BEGIN EXCERPTED PASSAGE

Funny thing is, it grabs *my* imagination! To see something, we have been doing this since eyes evolved on animals. But to perform careful calculations and realize that the results imply the existence of a planet, well, that's what I call awesome.

overshadowed? (4, Insightful)

MLCT (1148749) | more than 5 years ago | (#25753179)

Not entirely sure why the summary touches on one being overshadowed by the other.

On the contrary, the two works are complimentary, and it is thus no coincidence that they have been released at the same time. Hubble shows an old cold planet on the edge of a solar system, while Keck shows some very young hot infra-red emitting planets close to their star. The two discoveries help elucidate the workings of other solar systems - and each is just as valuable as the other.

Re:overshadowed? (1)

dtolman (688781) | more than 5 years ago | (#25753281)

How about the fact that the Keck/Gemini team just happened to release the news a few hours before a press conference by the Hubble team. A press conference that was announced a week ago. They could have waited until tomorrow. Or next week. Looked to me like they figured out that Hubble had a similar announcement, and tried to beat them to the punch.

Re:overshadowed? (0)

Anonymous Coward | more than 5 years ago | (#25753399)

Both papers are appearing in the same issue of ScienceExpress, and presumably had identical press embargo restrictions. If an embargo was broken, it's not clear that it was an attempt of one team to scoop another; could just be a journalist trying to get a scoop, or someone accidentally overlooking the embargo.

Re:overshadowed? (1)

dtolman (688781) | more than 5 years ago | (#25753463)

hmmm... good counter argument. Still have no idea what the truth behind this is.

Either way, its a good day for armchair astronomers (and professional ones too).

Re:overshadowed? (5, Informative)

Trapezium Artist (919330) | more than 5 years ago | (#25754269)

Rest assured, these were strongly coordinated: both teams knew full well of each others results well in advance, both were scheduled for simultaneous release via Science at 2pm EDT today, and indeed, both papers share one co-author. (I work in the same group as another co-author of the HR8799 paper, so believe me that this is first-hand knowledge). The HST press conference was scheduled (well in advance) for shortly after the Science embargo expired.

END EXCERPTED PASSAGE
BEGIN STORED DATA

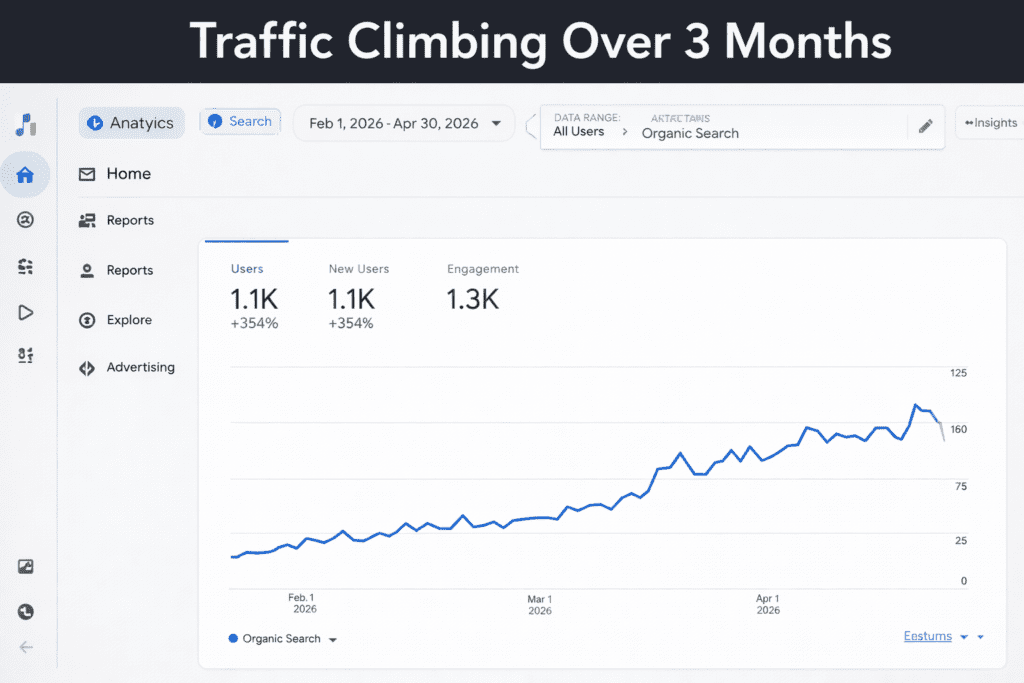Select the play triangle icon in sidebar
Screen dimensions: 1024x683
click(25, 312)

END STORED DATA
BEGIN STORED DATA

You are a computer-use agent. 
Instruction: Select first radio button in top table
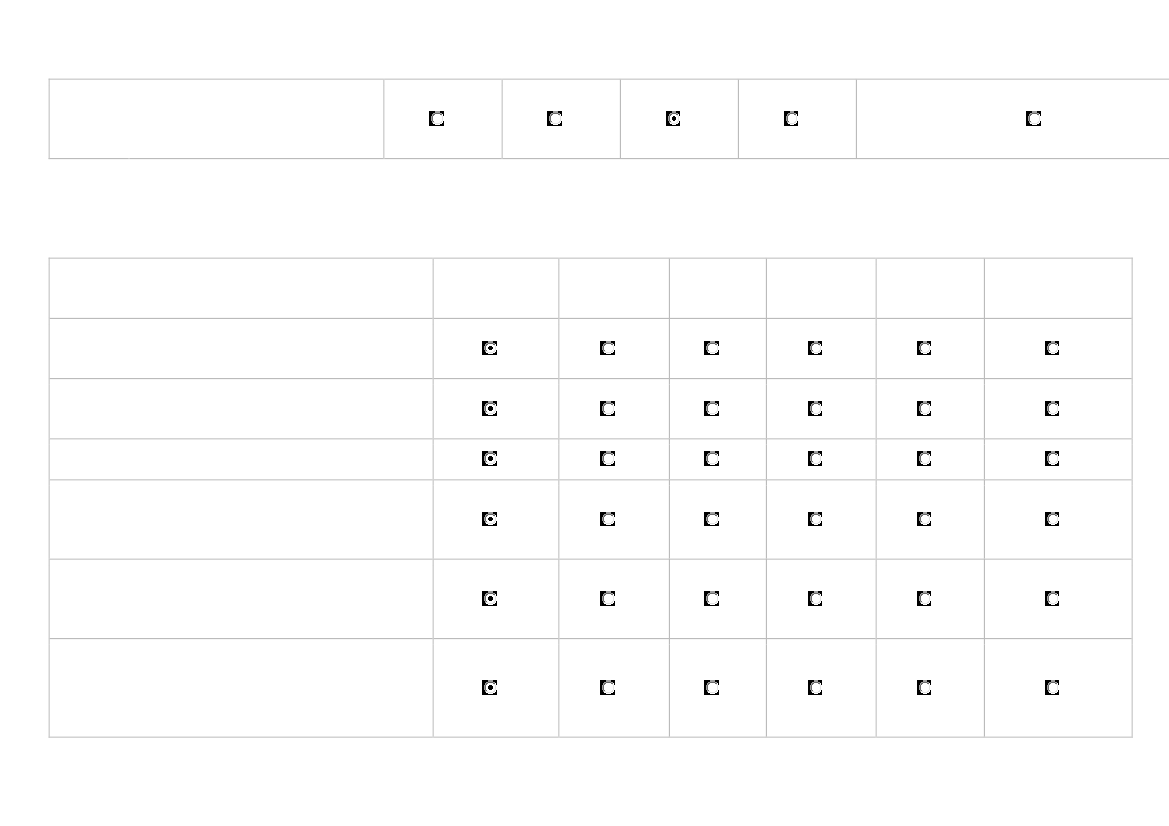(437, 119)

END STORED DATA
BEGIN STORED DATA

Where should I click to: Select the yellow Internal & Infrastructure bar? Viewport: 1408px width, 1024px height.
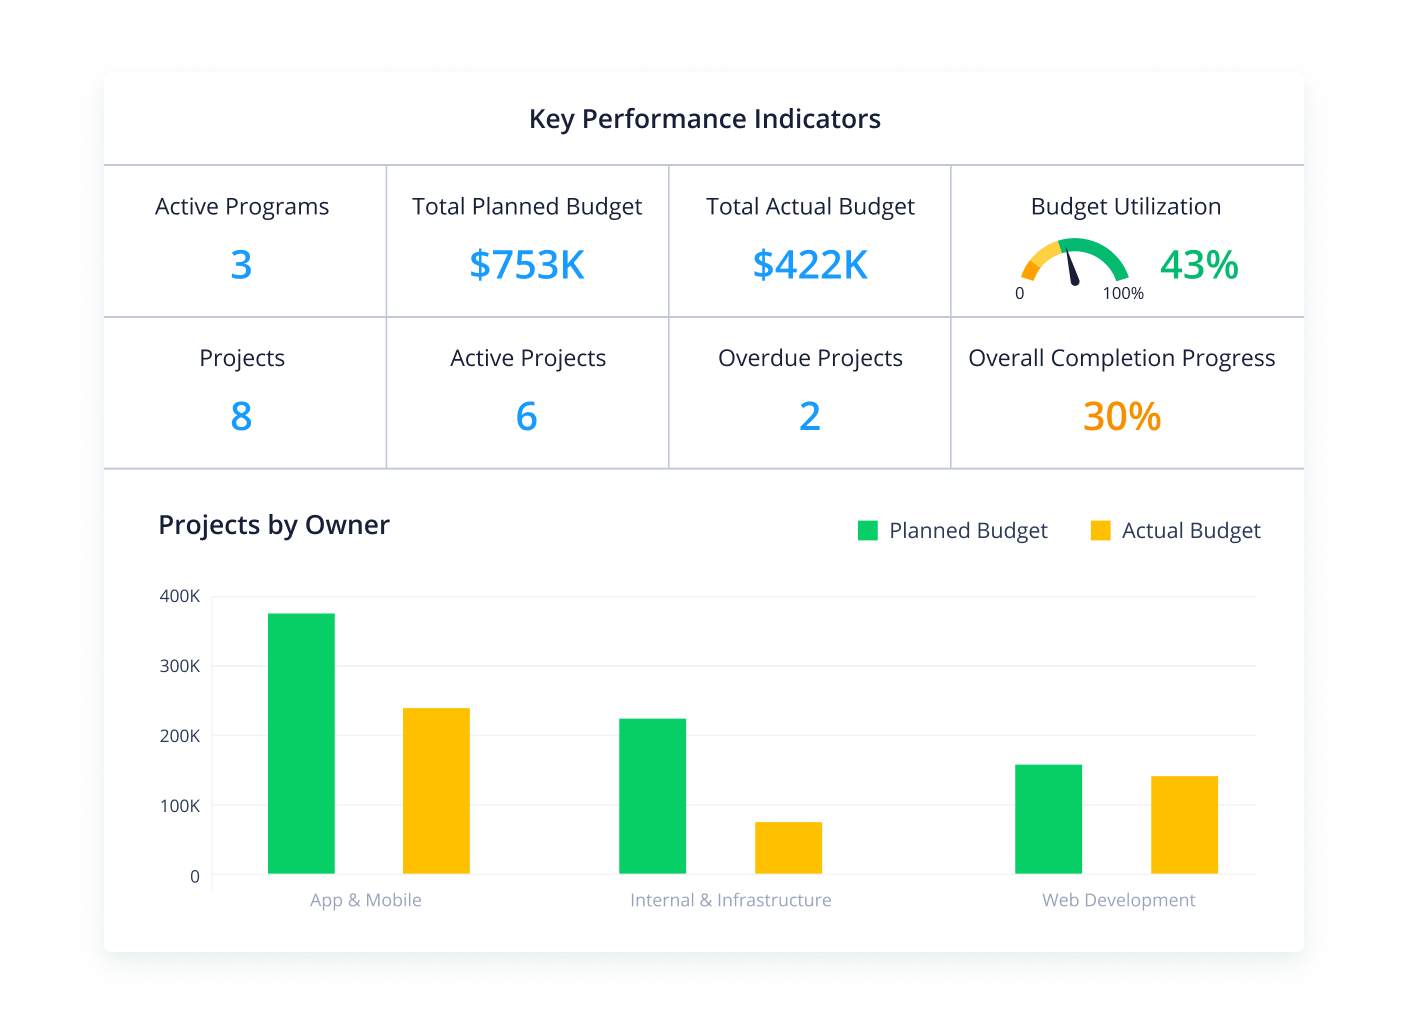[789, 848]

END STORED DATA

In the comment thread about the Hubble and Keck planet discoveries, at what time were both papers scheduled for simultaneous release via Science?

2pm EDT